Over the last number of years, many people have found themselves out of work for the first time and have little knowledge or experience of interacting with the social welfare system. Many struggle for some time without receiving their full entitlements or encounter difficulty in dealing with the bureaucracy. My clinic acts as a ‘poor man’s advocate’ to help citizens secure what is rightfully theirs.
The same applies to the recent SUSI debacle, where students and their families found themselves trying to cope with a system that was dysfunctional. While seeking to solve individual problems, I, and many other of my fellow TDs, were also able to communicate in direct terms back to the Minister for Education and his officials the many problems that people were having with the process.
As well as individual concerns, you can come across problems affecting entire communities. Many of these problems apply not only to the communities here in Galway but have relevance across the entire country. I’m currently working with one community who are attempting to resolve the many impediments to the realisation of the full potential of the shellfish industry in Galway Bay. However, the same issues holding back the industry here in Galway apply to many other communities in coastal areas around the country.
The job of being a TD is quite demanding but very rewarding in its variety and the satisfaction you can get out of helping individuals and communities or in securing a change to policy or legislation. Every person and community you come across has a story to tell.

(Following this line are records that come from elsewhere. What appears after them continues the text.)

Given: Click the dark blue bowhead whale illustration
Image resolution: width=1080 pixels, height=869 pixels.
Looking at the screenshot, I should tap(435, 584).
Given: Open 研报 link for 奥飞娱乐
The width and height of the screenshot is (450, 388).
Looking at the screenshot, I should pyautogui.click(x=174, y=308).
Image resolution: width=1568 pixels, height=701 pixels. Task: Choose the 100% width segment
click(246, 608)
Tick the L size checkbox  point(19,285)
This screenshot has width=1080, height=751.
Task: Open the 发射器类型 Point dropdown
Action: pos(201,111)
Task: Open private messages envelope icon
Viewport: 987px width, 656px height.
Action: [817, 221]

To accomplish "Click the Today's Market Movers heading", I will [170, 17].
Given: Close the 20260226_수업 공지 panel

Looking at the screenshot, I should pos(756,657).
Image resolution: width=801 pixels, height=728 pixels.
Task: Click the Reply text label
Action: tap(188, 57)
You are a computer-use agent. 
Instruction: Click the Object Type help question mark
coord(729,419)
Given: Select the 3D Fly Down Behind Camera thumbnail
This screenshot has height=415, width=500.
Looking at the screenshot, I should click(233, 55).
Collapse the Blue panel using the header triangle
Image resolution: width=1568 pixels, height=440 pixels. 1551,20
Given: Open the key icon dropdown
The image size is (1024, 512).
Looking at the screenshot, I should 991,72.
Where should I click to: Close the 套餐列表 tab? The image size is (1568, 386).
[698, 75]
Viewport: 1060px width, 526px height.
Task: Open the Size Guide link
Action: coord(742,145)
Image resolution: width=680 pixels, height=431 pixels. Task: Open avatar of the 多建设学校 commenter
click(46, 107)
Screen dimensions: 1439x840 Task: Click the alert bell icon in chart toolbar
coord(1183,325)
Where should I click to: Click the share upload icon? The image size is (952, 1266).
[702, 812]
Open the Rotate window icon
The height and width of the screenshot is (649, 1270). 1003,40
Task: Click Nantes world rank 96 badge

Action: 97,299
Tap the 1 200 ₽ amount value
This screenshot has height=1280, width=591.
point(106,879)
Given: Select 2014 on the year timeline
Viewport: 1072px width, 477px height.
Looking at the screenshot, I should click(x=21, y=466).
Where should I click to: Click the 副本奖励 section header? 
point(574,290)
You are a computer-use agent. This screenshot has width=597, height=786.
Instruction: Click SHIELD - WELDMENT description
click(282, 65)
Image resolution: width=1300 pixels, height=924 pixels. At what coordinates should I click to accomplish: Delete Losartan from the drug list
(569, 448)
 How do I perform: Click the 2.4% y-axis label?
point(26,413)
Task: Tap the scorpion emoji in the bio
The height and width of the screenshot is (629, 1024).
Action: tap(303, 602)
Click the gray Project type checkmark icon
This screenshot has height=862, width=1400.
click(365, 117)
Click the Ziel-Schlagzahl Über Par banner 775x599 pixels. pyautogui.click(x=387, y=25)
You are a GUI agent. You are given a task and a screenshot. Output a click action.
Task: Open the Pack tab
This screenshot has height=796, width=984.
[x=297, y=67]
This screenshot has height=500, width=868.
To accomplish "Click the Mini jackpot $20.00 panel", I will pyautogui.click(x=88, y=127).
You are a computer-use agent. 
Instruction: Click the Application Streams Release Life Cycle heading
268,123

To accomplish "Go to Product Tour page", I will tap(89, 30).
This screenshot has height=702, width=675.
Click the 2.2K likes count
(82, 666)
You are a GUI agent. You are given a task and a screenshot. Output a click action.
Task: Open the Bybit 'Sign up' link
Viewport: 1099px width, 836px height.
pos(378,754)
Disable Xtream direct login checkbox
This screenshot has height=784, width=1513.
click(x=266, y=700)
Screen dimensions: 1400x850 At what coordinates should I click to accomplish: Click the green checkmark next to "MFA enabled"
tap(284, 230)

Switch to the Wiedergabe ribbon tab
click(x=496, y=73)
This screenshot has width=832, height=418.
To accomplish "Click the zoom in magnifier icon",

Most of them relate to their immediate concerns and, sometimes, you can get a broader view into their lives. For anyone interested in people and unfolding stories taking place all around us, being a TD is a wonderful privilege.
The toughest part of being a TD is the impact on your family life. You are absent in Dublin during the week and are often not there for the highlights and lowlights of your children’s lives, either to celebrate or comfort.
The evening meetings and the constant stream of phone calls can play havoc with your duties as a parent and spouse. It has been observed that the five ‘C’s, one of which is ‘childcare’, act as barriers to women entering politics. It is not difficult to see why. Culturally, it is easier for us men to compromise on this area but it still comes at a cost.
For all that, I certainly would have little time for politicians putting on the béal bocht in relation to the above. It is a cost, but the struggles that many of the people I come into contact with every week place it in context.
We are going through hard times right now and many individuals and their families are struggling to protect their well-being. If ever there was a time to be willing to stand up and speak up for your community, then this is it and it is a privilege on honour to do so.